La scomparsa di padre Lorenzo Sansevero, il carmelitano… con la ramazza

 

pubblicato il 05 Settembre 2021, 18:05
3 mins

I tarantini residenti al Borgo lo ricordano come ogni mattina, dopo la santa messa, munito di scopa e paletta, a età molto avanzata ma ancora pieno di energie, spazzava il piazzale e le vie circostanti il Santissimo Crocifisso. Si trattava di padre Lorenzo Sansevero, un degli ultimi frati carmelitani in servizio nella prestigiosa parrocchia tarantina, prima che diventasse diocesana. Padre Lorenzo, che in passato è stato anche parroco a Taranto, è deceduto nei giorni scorsi a 94 anni nel convento del Carmine a Mesagne.

Per questo spiccato senso di civismo mostrato a Taranto, c’era chi lo ammirava e chi ne faceva oggetto di derisione, seppure frenato dal rispetto per l’abito. A chi gli domandava il motivo di tutto ciò, fra Lorenzo rispondeva semplicemente: “Mi viene spontaneo pulire dove vedo così tanta sporcizia, mi sembra un atto naturale! E siccome questa bella città mi sembra abbandonata a se stessa, mi piange il cuore e cerco nel mio piccolo di dare una mano, con la speranza che qualcuno un giorno faccia altrettanto e impari a rispettare la ‘sua casa’. E questa città è la vostra casa”. E aggiungeva: “E se la vostra città l’avete ridotta in queste condizioni, non voglio immaginare le case in cui vivete e mangiate e ogni giorno crescete i vostri figli! Il rispetto e la dignità sono sopra ogni cosa, imparate ad amarvi, ad amare gli altri e amate e rispettate sempre il luogo dove siete nati e dove avete scelto di vivere!”.
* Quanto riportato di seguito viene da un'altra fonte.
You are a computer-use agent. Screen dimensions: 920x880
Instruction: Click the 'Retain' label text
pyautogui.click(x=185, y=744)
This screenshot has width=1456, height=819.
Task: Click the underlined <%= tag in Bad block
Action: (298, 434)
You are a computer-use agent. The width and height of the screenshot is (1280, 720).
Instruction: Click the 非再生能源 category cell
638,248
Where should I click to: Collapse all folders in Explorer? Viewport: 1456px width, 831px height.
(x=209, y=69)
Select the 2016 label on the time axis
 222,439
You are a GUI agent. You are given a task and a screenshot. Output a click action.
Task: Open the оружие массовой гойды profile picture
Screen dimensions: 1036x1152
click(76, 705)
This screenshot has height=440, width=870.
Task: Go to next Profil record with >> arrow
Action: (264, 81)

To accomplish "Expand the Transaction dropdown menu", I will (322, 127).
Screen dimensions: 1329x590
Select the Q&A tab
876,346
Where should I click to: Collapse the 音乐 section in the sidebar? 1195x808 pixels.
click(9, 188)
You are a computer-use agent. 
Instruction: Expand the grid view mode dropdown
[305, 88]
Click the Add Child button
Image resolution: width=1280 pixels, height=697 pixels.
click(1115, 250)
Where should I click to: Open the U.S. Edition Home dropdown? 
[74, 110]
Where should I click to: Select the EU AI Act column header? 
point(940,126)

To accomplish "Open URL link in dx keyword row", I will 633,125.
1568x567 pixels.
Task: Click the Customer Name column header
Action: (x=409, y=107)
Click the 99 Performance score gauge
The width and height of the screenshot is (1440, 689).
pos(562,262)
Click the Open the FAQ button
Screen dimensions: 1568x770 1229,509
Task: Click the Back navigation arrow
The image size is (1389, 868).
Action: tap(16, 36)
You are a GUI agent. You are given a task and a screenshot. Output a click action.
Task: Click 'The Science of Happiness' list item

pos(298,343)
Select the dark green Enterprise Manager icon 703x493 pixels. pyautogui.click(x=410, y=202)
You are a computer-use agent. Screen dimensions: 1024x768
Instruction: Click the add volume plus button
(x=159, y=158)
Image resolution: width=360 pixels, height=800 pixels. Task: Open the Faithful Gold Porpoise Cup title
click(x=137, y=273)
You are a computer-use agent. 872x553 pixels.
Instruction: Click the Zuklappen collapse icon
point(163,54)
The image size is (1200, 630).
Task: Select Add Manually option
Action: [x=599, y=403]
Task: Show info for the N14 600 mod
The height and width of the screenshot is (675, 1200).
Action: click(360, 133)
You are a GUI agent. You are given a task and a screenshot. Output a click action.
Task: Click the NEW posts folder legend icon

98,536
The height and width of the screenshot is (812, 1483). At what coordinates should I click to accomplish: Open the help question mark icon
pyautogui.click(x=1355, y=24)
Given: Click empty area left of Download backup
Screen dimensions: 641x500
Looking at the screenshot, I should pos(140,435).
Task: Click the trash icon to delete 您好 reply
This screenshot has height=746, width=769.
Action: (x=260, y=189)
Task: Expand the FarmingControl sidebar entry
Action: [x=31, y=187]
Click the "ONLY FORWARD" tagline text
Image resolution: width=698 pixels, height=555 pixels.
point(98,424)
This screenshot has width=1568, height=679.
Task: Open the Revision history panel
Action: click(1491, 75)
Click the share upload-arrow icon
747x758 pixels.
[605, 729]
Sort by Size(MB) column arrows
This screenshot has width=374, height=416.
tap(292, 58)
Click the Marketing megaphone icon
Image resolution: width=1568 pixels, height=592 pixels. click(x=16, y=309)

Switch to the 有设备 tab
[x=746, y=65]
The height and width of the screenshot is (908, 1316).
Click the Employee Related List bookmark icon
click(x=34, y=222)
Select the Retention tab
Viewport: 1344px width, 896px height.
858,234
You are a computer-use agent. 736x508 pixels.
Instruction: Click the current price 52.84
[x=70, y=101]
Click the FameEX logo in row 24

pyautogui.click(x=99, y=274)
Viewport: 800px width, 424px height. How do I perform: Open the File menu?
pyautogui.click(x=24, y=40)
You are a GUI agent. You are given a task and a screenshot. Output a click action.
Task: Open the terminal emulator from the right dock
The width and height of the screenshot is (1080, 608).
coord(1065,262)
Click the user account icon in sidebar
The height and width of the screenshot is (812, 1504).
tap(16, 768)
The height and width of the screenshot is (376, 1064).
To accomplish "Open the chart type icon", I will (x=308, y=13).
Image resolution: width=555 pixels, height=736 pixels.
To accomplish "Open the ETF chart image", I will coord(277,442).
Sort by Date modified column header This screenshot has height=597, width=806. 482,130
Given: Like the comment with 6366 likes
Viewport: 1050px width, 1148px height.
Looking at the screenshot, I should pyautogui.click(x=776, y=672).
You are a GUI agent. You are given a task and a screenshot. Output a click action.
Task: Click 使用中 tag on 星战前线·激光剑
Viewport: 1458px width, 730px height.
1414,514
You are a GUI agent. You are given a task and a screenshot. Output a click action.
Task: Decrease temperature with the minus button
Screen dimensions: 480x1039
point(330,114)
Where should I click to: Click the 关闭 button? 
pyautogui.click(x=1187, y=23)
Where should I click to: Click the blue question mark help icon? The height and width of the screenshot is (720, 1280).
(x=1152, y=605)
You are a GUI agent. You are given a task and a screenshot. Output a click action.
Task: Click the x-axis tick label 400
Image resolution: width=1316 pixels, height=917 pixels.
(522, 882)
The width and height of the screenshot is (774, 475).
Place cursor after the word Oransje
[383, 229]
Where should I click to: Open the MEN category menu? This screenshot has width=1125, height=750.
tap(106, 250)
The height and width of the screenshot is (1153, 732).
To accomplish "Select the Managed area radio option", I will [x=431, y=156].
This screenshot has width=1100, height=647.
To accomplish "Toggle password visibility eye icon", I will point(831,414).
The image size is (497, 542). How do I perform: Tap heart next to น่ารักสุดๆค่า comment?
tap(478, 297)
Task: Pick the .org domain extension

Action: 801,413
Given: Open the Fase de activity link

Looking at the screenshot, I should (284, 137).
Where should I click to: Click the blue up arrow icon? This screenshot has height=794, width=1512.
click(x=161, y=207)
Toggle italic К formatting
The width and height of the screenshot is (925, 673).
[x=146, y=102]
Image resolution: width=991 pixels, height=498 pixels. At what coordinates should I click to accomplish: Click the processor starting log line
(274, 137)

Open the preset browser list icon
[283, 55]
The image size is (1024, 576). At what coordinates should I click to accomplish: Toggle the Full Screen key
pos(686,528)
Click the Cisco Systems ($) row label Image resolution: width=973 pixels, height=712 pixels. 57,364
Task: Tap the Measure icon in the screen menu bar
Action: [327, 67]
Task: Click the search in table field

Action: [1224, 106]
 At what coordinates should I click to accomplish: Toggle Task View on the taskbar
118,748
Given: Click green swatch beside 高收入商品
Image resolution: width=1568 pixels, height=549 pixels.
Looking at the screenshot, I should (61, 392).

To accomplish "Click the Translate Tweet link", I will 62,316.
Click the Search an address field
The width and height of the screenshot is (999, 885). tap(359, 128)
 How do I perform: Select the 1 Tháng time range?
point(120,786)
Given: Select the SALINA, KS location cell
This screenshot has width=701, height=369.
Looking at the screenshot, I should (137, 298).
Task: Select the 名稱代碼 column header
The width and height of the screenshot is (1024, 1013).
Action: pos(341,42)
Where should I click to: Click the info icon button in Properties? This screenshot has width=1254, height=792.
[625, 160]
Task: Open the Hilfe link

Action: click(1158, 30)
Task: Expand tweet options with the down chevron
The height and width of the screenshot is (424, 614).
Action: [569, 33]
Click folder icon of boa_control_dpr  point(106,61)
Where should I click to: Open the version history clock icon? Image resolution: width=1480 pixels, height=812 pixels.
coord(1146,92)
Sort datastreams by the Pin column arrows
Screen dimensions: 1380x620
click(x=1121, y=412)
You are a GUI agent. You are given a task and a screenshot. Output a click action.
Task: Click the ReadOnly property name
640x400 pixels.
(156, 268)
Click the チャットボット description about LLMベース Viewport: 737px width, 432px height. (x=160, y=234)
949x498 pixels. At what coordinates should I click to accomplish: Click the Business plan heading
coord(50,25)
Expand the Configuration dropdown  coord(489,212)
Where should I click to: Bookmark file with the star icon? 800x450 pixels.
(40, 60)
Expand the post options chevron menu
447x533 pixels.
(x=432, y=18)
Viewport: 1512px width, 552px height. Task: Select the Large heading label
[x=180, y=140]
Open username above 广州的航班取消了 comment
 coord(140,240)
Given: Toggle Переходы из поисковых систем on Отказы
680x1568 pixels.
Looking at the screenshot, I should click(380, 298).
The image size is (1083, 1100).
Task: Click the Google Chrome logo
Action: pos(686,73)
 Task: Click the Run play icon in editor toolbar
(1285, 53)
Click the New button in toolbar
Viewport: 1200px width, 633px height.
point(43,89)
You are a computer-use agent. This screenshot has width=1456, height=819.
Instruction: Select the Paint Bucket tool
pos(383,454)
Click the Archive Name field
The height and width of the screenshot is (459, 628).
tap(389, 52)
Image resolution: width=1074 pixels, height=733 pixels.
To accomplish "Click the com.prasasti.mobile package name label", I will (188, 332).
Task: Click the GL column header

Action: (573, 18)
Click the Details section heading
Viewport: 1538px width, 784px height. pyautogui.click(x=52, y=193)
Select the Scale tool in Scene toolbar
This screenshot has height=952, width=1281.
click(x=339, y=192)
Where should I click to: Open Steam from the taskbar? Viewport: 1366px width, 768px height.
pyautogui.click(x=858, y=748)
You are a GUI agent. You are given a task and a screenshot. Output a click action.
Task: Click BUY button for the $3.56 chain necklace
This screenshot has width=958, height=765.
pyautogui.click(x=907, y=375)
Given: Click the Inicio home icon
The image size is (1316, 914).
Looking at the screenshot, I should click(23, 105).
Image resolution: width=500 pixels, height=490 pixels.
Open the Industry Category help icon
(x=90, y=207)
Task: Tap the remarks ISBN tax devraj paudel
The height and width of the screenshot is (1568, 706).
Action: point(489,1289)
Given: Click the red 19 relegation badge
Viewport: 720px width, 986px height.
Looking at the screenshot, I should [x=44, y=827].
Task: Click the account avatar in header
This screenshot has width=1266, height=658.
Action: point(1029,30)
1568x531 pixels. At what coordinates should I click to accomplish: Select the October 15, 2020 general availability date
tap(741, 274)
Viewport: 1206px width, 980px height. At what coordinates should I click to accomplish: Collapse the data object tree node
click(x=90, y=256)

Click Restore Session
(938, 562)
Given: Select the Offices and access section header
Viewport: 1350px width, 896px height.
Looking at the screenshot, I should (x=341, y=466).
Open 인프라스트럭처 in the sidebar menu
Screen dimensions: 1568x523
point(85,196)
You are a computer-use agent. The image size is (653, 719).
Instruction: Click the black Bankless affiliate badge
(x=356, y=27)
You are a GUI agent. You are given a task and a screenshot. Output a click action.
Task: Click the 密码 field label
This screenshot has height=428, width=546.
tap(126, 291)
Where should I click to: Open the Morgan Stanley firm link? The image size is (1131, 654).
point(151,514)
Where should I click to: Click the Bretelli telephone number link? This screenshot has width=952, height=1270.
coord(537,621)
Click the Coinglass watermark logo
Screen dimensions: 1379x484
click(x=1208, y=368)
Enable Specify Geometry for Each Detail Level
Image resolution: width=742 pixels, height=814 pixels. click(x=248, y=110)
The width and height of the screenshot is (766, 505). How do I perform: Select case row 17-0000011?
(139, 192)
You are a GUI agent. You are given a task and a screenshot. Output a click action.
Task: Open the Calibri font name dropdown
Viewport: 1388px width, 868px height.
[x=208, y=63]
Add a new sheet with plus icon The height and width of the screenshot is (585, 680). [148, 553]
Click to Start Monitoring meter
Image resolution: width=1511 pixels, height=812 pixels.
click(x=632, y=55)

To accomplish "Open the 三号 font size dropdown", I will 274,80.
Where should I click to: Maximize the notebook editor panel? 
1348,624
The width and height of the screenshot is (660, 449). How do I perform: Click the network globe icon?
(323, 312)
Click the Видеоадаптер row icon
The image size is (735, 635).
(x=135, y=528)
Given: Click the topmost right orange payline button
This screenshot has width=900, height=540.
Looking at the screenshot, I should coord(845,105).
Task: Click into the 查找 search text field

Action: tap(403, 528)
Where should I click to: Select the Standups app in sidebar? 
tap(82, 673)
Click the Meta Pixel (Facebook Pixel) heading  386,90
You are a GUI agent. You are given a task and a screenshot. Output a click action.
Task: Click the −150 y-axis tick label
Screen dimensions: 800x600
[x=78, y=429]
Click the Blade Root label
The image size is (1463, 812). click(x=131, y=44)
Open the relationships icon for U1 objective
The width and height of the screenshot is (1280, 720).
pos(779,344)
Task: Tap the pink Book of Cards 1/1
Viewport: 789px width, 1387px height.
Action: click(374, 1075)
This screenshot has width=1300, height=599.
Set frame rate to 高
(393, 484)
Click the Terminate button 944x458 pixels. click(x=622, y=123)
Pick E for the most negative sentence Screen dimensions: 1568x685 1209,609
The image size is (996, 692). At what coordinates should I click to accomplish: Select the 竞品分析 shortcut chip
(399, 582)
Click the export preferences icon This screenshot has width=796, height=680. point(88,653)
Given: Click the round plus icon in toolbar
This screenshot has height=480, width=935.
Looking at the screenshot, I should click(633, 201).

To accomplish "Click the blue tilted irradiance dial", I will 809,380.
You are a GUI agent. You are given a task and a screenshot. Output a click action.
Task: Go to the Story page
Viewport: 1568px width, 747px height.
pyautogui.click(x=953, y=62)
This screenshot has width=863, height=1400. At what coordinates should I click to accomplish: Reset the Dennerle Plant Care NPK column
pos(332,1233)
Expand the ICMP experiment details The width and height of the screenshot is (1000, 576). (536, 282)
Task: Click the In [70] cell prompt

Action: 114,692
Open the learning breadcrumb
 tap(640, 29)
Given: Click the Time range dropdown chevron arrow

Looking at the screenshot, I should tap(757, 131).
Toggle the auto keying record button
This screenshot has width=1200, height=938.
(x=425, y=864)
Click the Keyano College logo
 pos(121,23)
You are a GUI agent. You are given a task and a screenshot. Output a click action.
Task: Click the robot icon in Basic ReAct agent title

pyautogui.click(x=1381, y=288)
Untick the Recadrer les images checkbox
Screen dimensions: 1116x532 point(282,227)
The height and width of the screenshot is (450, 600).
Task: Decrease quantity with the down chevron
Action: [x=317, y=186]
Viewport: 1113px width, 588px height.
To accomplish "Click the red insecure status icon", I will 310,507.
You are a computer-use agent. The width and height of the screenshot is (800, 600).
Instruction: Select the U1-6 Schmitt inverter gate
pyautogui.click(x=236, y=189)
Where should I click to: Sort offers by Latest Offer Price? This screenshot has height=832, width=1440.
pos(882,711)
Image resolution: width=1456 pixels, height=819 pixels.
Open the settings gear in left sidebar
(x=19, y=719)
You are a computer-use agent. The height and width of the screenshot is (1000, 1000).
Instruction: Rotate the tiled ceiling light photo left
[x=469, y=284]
Nato il 21 giugno 1927, da una famiglia umile e molto religiosa, padre Lorenzo ha compiuto la sua formazione e la sua preparazione nell’Ordine del Carmelo di cui era religioso e sacerdote. Ha svolto il suo ministero fecondo nelle Comunità Carmelitane di Mesagne, Bari, Caivano, Palmi e Taranto. Laureato in Filosofia e Teologia, ha testimoniato la sua vocazione nella comunità di Mesagne nella formazione permanente leggendo libri e consultando testi. Tra l’altro era un bravo latinista ed era impegnato nello studio approfondito del Corano allo scopo di comprendere e rispondere al meglio alle diversità di fede del mondo d’oggi. Di lui dicevano i confratelli: “Era una persona eccezionale, con una fortissima presenza spirituale. Chiunque avesse conosciuto padre Lorenzo non ha potuto non amarlo per la sua sensibilità e per la capacità di trarre sempre il meglio dalle persone”.